Önümüzdeki dönemde armatür trendinin daha çok fonksiyonellik açısından öne çıkacağını ifade eden Öz, özellikle teknolojik açıdan zengin ürünlerin ön planda olurken, kolay temizliğe yönelik ürünlerin de gün geçtikçe önem kazanacağını belirtti. Bu yüzden 2017 yılında armatürde hijyenin önemine dikkat çekmeyi hedeflediklerine işaret eden Öz, konuyla ilgili sözlerini şöyle sürdürdü: “Armatür pazarında trendlerin belirleyicisi olarak da bilinen E.C.A armatürde yeni bir uygulamanın sahibi olarak ‘Hygiene Plus’ özellikli armatürleri piyasaya kazandırıyor. 2017 yılındaki en büyük hedefimiz ise ‘Hygiene Plus’ özellikli armatürleri yaygınlaştırmak ve talep yaratmak olacak. Çünkü hijyen kavramının başta anneler olmak üzere tüm bireyler için ne kadar önemli olduğunun bilincindeyiz. Bizler kendi evlerimizde hissettiğimiz kaygılarla AR-GE ve ÜR-GE’mizi şekillendiriyoruz.”
2017’de tasarım ve fonksiyonelliği bir arada sunan ürünlerin de ön plana çıkacağını öngördüklerini kaydeden Öz, bu konudaki yatırımlarına da devam ederek bu özellikteki ürünleri geliştirmeye ve dağıtımını yaygınlaştırmaya devam etmeyi hedeflediklerini vurguladı. Bu yıl da sektörle ilgili çalışma ve planlamalarında yönlendirici bir kaynak olarak Yapı Sektörü Raporu’nu kullanacaklarını sözlerine ekleyen Öz, verilerin bir araya toplanması bakımından her yıl bu yayının hazırlanmasını özellikle beklediklerini ve bu projede emeği geçen herkese teşekkür ettiklerini belirtti.

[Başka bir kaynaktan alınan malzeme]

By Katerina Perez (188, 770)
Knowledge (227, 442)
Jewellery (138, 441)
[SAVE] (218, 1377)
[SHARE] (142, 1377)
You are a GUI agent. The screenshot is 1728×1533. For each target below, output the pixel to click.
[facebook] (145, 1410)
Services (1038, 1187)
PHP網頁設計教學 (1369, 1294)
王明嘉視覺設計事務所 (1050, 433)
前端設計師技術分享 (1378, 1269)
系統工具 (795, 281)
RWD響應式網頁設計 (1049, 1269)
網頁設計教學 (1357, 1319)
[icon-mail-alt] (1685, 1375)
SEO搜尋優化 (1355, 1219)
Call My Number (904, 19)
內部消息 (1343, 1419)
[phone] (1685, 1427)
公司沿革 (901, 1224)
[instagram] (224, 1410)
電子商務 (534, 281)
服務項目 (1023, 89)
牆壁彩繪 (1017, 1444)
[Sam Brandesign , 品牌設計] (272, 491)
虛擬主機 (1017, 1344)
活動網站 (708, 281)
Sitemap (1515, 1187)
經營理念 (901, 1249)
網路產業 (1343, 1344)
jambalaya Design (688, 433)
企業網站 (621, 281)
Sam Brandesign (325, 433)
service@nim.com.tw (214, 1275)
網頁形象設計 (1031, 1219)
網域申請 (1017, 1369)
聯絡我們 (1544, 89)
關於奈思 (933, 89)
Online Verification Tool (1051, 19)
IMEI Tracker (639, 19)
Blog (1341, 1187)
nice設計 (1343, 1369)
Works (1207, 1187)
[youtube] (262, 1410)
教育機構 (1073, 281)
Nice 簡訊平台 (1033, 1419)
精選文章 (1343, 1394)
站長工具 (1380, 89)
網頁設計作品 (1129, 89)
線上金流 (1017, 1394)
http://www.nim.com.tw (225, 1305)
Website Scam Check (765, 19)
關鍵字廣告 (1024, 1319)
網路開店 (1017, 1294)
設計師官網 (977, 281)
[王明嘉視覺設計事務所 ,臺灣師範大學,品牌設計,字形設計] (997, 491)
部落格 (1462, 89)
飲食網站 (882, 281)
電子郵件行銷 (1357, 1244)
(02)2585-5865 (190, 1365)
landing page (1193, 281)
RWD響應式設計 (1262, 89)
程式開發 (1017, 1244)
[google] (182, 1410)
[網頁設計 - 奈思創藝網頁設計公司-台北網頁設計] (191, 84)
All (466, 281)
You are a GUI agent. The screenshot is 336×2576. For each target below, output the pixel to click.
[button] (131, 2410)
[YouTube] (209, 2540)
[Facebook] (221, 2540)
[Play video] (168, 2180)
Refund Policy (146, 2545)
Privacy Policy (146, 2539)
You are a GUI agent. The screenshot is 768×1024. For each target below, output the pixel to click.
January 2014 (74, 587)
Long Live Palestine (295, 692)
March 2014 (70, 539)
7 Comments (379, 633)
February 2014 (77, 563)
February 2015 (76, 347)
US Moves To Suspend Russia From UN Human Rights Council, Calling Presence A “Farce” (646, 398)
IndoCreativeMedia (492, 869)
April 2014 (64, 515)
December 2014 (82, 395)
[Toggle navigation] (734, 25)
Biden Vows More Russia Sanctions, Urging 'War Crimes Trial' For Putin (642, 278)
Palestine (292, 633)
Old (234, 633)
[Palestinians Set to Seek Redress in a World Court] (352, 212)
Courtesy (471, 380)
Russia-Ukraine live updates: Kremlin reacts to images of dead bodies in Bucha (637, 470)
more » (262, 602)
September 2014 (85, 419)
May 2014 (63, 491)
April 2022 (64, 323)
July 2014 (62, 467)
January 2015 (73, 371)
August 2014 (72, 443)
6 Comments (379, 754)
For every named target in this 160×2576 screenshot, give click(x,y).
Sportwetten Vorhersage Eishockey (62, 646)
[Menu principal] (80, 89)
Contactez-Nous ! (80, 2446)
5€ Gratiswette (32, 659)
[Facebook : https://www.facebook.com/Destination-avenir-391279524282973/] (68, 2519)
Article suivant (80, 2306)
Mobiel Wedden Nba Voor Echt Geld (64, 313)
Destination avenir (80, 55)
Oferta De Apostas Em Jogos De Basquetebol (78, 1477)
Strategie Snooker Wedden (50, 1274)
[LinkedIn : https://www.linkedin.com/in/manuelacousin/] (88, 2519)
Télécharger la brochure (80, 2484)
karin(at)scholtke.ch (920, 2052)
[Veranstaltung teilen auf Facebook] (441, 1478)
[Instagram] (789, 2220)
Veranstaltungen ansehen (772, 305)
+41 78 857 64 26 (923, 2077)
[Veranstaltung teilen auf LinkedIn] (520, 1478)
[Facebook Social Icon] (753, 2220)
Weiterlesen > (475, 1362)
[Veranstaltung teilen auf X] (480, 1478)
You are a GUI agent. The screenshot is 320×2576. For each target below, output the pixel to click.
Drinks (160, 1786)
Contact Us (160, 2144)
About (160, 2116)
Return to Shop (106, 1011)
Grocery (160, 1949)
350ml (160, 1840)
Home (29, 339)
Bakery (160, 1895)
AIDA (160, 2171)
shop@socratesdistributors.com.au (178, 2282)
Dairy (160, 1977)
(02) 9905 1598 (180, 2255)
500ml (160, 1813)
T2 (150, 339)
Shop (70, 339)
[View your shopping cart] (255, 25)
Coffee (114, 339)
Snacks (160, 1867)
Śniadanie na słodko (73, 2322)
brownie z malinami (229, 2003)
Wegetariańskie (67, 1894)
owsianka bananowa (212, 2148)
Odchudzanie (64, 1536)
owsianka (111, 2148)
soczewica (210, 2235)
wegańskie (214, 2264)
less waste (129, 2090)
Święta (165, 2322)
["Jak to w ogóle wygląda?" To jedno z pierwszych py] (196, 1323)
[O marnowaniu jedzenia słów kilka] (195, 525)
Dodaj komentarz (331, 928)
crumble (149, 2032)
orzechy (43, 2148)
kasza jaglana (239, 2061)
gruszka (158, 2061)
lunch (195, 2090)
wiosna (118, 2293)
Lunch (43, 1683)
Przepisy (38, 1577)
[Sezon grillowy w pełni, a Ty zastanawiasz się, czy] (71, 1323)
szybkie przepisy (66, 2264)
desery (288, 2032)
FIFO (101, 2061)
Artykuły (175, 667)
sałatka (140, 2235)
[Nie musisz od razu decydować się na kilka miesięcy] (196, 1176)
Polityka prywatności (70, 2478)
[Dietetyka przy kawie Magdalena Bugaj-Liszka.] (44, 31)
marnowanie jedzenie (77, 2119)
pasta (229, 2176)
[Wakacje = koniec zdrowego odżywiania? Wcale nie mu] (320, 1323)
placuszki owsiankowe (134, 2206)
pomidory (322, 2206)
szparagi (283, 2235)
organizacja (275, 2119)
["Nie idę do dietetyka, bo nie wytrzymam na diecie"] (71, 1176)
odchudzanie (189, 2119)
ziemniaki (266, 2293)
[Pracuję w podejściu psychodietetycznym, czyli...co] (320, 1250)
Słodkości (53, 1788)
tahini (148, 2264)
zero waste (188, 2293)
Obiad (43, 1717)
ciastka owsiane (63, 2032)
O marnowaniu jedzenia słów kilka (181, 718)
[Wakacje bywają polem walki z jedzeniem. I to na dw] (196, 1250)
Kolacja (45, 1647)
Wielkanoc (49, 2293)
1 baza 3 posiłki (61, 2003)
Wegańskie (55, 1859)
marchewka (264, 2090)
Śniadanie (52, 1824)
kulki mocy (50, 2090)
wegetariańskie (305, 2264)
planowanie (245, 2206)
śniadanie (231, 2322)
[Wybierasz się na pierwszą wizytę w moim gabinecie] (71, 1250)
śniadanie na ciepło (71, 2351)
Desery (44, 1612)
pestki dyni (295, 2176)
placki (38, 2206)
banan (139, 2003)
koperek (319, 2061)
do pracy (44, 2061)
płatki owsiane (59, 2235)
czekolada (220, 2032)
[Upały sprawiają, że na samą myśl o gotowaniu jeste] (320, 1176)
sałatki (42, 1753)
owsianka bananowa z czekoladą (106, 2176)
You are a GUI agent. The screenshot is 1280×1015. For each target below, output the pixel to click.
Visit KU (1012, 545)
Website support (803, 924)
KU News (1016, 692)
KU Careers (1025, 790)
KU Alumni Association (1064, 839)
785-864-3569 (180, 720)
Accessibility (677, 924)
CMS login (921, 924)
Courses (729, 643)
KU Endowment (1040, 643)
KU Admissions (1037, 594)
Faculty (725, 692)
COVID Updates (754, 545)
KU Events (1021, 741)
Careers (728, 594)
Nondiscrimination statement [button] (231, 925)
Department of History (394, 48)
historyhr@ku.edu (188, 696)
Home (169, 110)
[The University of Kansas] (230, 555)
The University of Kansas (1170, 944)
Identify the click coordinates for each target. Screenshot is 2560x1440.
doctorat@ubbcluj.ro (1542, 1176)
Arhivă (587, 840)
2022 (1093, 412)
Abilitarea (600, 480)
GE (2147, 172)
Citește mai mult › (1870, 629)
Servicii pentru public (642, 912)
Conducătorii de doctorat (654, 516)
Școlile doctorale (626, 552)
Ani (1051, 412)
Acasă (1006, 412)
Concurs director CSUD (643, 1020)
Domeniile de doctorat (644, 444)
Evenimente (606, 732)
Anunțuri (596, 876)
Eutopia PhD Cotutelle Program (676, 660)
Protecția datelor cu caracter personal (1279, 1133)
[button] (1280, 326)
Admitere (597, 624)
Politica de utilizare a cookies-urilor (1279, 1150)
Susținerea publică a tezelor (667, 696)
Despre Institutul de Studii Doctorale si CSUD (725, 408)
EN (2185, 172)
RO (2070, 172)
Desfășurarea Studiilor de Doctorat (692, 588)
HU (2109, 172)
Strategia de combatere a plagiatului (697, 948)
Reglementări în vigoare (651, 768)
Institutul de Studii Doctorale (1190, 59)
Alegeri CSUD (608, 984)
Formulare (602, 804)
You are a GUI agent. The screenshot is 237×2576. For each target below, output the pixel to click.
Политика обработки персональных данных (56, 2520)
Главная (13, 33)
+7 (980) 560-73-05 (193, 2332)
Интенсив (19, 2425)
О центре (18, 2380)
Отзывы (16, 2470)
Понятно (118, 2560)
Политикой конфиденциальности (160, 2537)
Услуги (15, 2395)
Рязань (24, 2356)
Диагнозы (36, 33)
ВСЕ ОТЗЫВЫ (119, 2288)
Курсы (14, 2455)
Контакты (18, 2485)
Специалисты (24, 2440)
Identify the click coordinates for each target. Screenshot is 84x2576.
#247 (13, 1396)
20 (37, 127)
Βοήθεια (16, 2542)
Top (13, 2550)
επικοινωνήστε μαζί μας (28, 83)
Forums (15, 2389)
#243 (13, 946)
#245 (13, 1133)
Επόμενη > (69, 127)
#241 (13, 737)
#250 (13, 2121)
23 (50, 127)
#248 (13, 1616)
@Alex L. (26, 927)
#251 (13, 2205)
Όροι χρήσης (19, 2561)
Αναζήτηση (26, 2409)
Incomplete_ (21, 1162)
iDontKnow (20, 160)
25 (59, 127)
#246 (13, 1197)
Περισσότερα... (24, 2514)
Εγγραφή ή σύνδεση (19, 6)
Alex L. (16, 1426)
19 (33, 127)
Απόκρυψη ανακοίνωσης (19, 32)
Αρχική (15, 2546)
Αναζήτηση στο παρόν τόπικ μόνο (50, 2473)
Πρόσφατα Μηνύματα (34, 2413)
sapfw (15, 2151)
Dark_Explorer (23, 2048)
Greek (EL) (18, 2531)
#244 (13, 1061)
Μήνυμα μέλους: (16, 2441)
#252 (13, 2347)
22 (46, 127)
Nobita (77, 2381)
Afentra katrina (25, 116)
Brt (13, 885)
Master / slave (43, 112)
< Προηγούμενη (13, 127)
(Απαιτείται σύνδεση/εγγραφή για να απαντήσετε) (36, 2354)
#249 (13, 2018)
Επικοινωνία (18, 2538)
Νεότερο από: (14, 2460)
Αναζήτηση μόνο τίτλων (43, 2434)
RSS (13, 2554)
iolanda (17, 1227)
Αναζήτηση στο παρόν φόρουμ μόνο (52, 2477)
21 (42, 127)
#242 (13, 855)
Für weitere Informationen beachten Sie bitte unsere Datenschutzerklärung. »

“Referandum ile ekonomik faaliyetlerde görece bir yavaşlama olacak” Nisan ayında yapılacak anayasa referandumu nedeniyle ülke olarak siyasetin öne çıkacağı bir dönem yaşanacağını söyleyen Fibrobeton Yönetim Kurulu Başkanı Dündar Yetişener, referandum ile ekonomik faaliyetlerde görece bir yavaşlama öngördüklerini ve devam eden döviz piyasalarındaki dalgalanmaların referandum sonrasında da ekonomiyi negatif etkileyebileceğini belirtti.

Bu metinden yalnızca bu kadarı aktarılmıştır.